* **DIRECTIONS**
Each record below must be written out exactly as given.

:::

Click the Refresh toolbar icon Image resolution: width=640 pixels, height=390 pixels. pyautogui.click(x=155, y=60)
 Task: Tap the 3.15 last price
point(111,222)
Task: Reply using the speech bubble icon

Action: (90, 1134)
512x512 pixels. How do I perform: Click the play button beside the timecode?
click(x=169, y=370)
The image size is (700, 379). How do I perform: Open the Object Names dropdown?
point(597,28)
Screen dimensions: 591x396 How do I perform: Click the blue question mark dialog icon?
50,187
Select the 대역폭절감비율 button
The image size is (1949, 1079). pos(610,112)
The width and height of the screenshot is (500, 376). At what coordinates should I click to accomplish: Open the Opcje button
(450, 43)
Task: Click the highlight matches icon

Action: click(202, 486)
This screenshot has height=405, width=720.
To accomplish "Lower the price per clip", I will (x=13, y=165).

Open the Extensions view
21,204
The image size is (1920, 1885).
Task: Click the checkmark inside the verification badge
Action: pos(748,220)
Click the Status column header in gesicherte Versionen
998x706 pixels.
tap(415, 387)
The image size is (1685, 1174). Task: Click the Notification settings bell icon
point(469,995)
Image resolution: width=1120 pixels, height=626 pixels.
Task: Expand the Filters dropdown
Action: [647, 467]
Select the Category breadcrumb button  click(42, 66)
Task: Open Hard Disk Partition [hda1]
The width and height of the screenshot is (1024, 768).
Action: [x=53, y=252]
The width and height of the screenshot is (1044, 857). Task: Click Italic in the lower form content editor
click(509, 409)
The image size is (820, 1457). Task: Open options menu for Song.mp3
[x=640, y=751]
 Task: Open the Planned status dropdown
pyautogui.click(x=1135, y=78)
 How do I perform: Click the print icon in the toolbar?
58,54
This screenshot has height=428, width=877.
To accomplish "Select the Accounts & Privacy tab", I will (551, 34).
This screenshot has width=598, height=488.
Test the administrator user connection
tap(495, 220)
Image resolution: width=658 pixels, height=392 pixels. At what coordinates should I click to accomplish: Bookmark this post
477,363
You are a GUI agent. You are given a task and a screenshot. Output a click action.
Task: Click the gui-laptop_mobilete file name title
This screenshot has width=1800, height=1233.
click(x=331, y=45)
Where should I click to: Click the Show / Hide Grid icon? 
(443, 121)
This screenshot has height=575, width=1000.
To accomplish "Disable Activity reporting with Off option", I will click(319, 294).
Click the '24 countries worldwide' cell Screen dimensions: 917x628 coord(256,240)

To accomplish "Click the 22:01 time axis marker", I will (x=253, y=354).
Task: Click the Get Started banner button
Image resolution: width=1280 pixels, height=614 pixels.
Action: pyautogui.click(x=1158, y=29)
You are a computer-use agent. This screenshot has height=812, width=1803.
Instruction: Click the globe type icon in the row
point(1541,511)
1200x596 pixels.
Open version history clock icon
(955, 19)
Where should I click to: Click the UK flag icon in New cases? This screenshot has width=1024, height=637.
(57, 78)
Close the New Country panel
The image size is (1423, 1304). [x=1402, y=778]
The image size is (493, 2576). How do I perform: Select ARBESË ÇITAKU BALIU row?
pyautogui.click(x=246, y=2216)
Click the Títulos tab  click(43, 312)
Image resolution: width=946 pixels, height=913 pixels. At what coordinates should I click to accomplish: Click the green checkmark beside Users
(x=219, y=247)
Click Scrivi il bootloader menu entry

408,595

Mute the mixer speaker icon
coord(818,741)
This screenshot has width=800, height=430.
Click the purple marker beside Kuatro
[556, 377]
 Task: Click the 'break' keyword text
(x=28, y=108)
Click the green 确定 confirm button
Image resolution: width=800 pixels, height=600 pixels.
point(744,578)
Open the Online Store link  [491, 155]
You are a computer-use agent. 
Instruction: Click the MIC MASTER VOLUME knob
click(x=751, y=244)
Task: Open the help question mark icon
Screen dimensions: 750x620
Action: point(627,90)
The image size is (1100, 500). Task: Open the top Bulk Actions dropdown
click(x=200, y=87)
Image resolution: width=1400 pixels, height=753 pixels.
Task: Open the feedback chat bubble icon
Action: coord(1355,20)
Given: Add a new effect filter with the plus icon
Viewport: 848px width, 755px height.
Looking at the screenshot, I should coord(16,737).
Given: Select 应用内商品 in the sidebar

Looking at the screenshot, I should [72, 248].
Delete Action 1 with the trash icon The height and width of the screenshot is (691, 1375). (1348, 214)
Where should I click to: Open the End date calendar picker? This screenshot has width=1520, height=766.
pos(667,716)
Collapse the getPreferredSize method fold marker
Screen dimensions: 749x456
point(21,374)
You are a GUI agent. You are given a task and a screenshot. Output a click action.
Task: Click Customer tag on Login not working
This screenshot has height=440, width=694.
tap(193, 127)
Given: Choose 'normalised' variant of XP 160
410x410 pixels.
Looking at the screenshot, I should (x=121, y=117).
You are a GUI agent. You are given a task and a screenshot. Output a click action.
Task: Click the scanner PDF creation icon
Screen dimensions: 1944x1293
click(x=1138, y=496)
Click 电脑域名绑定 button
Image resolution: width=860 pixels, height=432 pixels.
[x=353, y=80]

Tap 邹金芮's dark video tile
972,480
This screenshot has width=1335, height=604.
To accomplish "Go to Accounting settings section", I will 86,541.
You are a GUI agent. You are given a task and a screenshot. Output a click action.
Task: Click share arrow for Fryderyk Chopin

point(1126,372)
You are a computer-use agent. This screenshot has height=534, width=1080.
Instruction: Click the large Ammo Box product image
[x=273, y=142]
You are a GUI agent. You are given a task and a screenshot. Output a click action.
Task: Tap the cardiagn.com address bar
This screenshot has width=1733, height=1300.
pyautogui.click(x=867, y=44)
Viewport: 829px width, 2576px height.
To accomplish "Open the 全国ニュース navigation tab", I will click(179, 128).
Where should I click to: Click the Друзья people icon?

:::

* **FINISHED EXERCISE**
Click the Refresh toolbar icon Image resolution: width=640 pixels, height=390 pixels. pyautogui.click(x=155, y=60)
 Task: Tap the 3.15 last price
point(111,222)
Task: Reply using the speech bubble icon

Action: (90, 1134)
512x512 pixels. How do I perform: Click the play button beside the timecode?
click(x=169, y=370)
The image size is (700, 379). How do I perform: Open the Object Names dropdown?
point(597,28)
Screen dimensions: 591x396 How do I perform: Click the blue question mark dialog icon?
50,187
Select the 대역폭절감비율 button
The image size is (1949, 1079). pos(610,112)
The width and height of the screenshot is (500, 376). At what coordinates should I click to accomplish: Open the Opcje button
(450, 43)
Task: Click the highlight matches icon

Action: click(202, 486)
This screenshot has height=405, width=720.
To accomplish "Lower the price per clip", I will (x=13, y=165).

Open the Extensions view
21,204
The image size is (1920, 1885).
Task: Click the checkmark inside the verification badge
Action: pos(748,220)
Click the Status column header in gesicherte Versionen
998x706 pixels.
tap(415, 387)
The image size is (1685, 1174). Task: Click the Notification settings bell icon
point(469,995)
Image resolution: width=1120 pixels, height=626 pixels.
Task: Expand the Filters dropdown
Action: [647, 467]
Select the Category breadcrumb button  click(42, 66)
Task: Open Hard Disk Partition [hda1]
The width and height of the screenshot is (1024, 768).
Action: [x=53, y=252]
The width and height of the screenshot is (1044, 857). Task: Click Italic in the lower form content editor
click(509, 409)
The image size is (820, 1457). Task: Open options menu for Song.mp3
[x=640, y=751]
 Task: Open the Planned status dropdown
pyautogui.click(x=1135, y=78)
 How do I perform: Click the print icon in the toolbar?
58,54
This screenshot has height=428, width=877.
To accomplish "Select the Accounts & Privacy tab", I will (551, 34).
This screenshot has width=598, height=488.
Test the administrator user connection
tap(495, 220)
Image resolution: width=658 pixels, height=392 pixels. At what coordinates should I click to accomplish: Bookmark this post
477,363
You are a GUI agent. You are given a task and a screenshot. Output a click action.
Task: Click the gui-laptop_mobilete file name title
This screenshot has width=1800, height=1233.
click(x=331, y=45)
Where should I click to: Click the Show / Hide Grid icon? 
(443, 121)
This screenshot has height=575, width=1000.
To accomplish "Disable Activity reporting with Off option", I will click(319, 294).
Click the '24 countries worldwide' cell Screen dimensions: 917x628 coord(256,240)

To accomplish "Click the 22:01 time axis marker", I will (x=253, y=354).
Task: Click the Get Started banner button
Image resolution: width=1280 pixels, height=614 pixels.
Action: pyautogui.click(x=1158, y=29)
You are a computer-use agent. This screenshot has height=812, width=1803.
Instruction: Click the globe type icon in the row
point(1541,511)
1200x596 pixels.
Open version history clock icon
(955, 19)
Where should I click to: Click the UK flag icon in New cases? This screenshot has width=1024, height=637.
(57, 78)
Close the New Country panel
The image size is (1423, 1304). [x=1402, y=778]
The image size is (493, 2576). How do I perform: Select ARBESË ÇITAKU BALIU row?
pyautogui.click(x=246, y=2216)
Click the Títulos tab  click(43, 312)
Image resolution: width=946 pixels, height=913 pixels. At what coordinates should I click to accomplish: Click the green checkmark beside Users
(x=219, y=247)
Click Scrivi il bootloader menu entry

408,595

Mute the mixer speaker icon
coord(818,741)
This screenshot has width=800, height=430.
Click the purple marker beside Kuatro
[556, 377]
 Task: Click the 'break' keyword text
(x=28, y=108)
Click the green 确定 confirm button
Image resolution: width=800 pixels, height=600 pixels.
point(744,578)
Open the Online Store link  [491, 155]
You are a computer-use agent. 
Instruction: Click the MIC MASTER VOLUME knob
click(x=751, y=244)
Task: Open the help question mark icon
Screen dimensions: 750x620
Action: point(627,90)
The image size is (1100, 500). Task: Open the top Bulk Actions dropdown
click(x=200, y=87)
Image resolution: width=1400 pixels, height=753 pixels.
Task: Open the feedback chat bubble icon
Action: coord(1355,20)
Given: Add a new effect filter with the plus icon
Viewport: 848px width, 755px height.
Looking at the screenshot, I should coord(16,737).
Given: Select 应用内商品 in the sidebar

Looking at the screenshot, I should [72, 248].
Delete Action 1 with the trash icon The height and width of the screenshot is (691, 1375). (1348, 214)
Where should I click to: Open the End date calendar picker? This screenshot has width=1520, height=766.
pos(667,716)
Collapse the getPreferredSize method fold marker
Screen dimensions: 749x456
point(21,374)
You are a GUI agent. You are given a task and a screenshot. Output a click action.
Task: Click Customer tag on Login not working
This screenshot has height=440, width=694.
tap(193, 127)
Given: Choose 'normalised' variant of XP 160
410x410 pixels.
Looking at the screenshot, I should (x=121, y=117).
You are a GUI agent. You are given a task and a screenshot. Output a click action.
Task: Click the scanner PDF creation icon
Screen dimensions: 1944x1293
click(x=1138, y=496)
Click 电脑域名绑定 button
Image resolution: width=860 pixels, height=432 pixels.
[x=353, y=80]

Tap 邹金芮's dark video tile
972,480
This screenshot has width=1335, height=604.
To accomplish "Go to Accounting settings section", I will 86,541.
You are a GUI agent. You are given a task and a screenshot. Output a click action.
Task: Click share arrow for Fryderyk Chopin

point(1126,372)
You are a computer-use agent. This screenshot has height=534, width=1080.
Instruction: Click the large Ammo Box product image
[x=273, y=142]
You are a GUI agent. You are given a task and a screenshot. Output a click action.
Task: Tap the cardiagn.com address bar
This screenshot has width=1733, height=1300.
pyautogui.click(x=867, y=44)
Viewport: 829px width, 2576px height.
To accomplish "Open the 全国ニュース navigation tab", I will click(179, 128).
Where should I click to: Click the Друзья people icon?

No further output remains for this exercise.